14 And he came out and saw a great number of people and he had pity on them, and made well those of them who were ill.

15 And when evening had come, the disciples came to him, saying, This place is waste land, and the time is now past; send the people away so that they may go into the towns and get themselves food.

16 But Jesus said to them, There is no need for them to go away; give them food yourselves.

17 And they say to him, We have here but five cakes of bread and two fishes.

18 And he said, Give them to me.

19 And he gave orders for the people to be seated on the grass; and he took the five cakes of bread and the two fishes and, looking up to heaven, he said words of blessing, and made division of the food, and gave it to the disciples, and the disciples gave it to the people.

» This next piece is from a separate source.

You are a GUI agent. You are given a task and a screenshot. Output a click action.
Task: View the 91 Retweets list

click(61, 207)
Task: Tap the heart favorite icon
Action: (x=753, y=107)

20 And they all took of the food and had enough: and they took up twelve baskets full of broken bits which were not used.

21 And those who had food were about five thousand men, in addition to women and children.

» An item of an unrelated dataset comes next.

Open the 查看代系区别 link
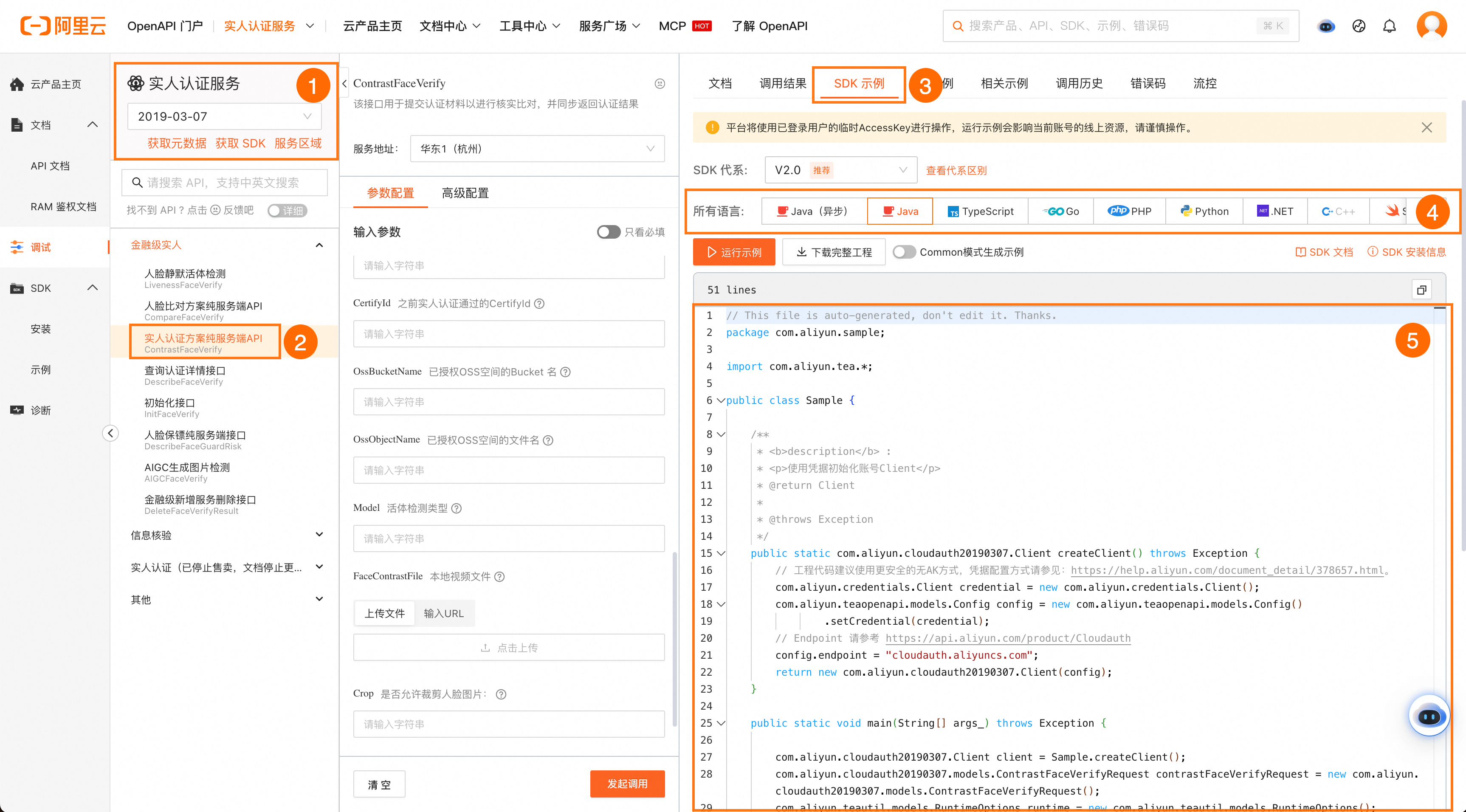This screenshot has width=1466, height=812. pos(956,170)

13 En als Jezus dit hoorde, vertrok Hij van daar te scheep, naar een woeste plaats alleen; en de scharen, dat horende, zijn Hem te voet gevolgd uit de steden.

14 En Jezus uitgaande, zag een grote schare, en werd innerlijk met ontferming over hen bewogen, en genas hun kranken.

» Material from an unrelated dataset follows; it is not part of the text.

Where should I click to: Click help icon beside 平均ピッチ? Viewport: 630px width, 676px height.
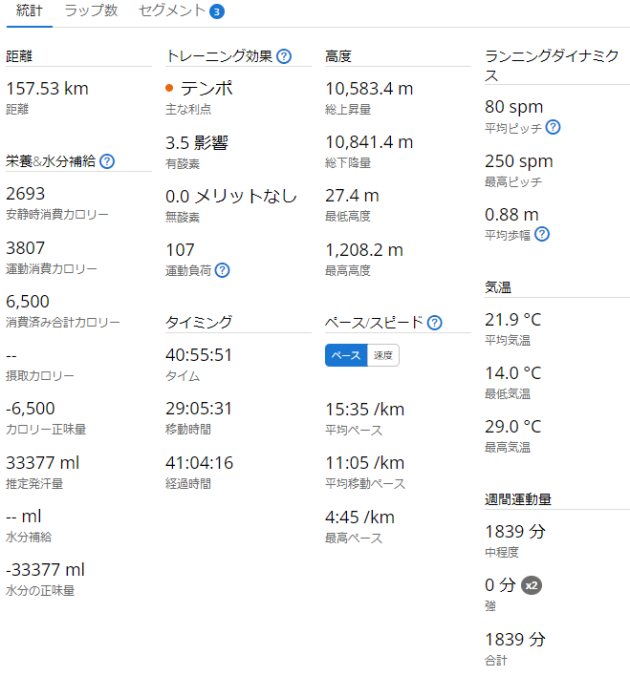[x=553, y=127]
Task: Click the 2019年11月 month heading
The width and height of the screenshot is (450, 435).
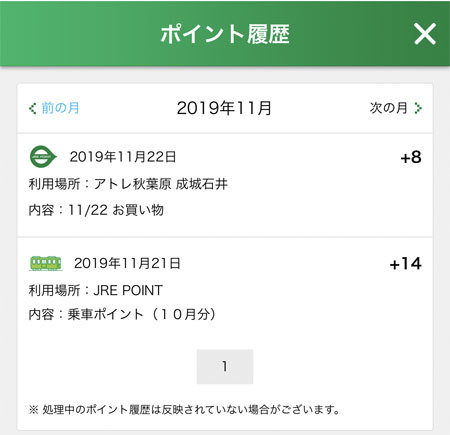Action: [224, 108]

15 En als het nu avond werd, kwamen Zijn discipelen tot Hem, zeggende: Deze plaats is woest, en de tijd is nu voorbijgegaan; laat de scharen van U, opdat zij heengaan in de vlekken en zichzelven spijs kopen.

16 Maar Jezus zeide tot hen: Het is hun niet van node heen te gaan, geeft gij hun te eten.

17 Doch zij zeiden tot Hem: Wij hebben hier niet, dan vijf broden en twee vissen.

18 En Hij zeide: Brengt Mij dezelve hier.

19 En Hij beval de scharen neder te zitten op het gras, en nam de vijf broden en de twee vissen, en opwaarts ziende naar den hemel, zegende dezelve; en als Hij ze gebroken had, gaf Hij de broden den discipelen, en de discipelen aan de scharen.

20 En zij aten allen en werden verzadigd, en zij namen op, het overschot der brokken, twaalf volle korven.

21 Die nu gegeten hadden, waren omtrent vijf duizend mannen, zonder de vrouwen en kinderen.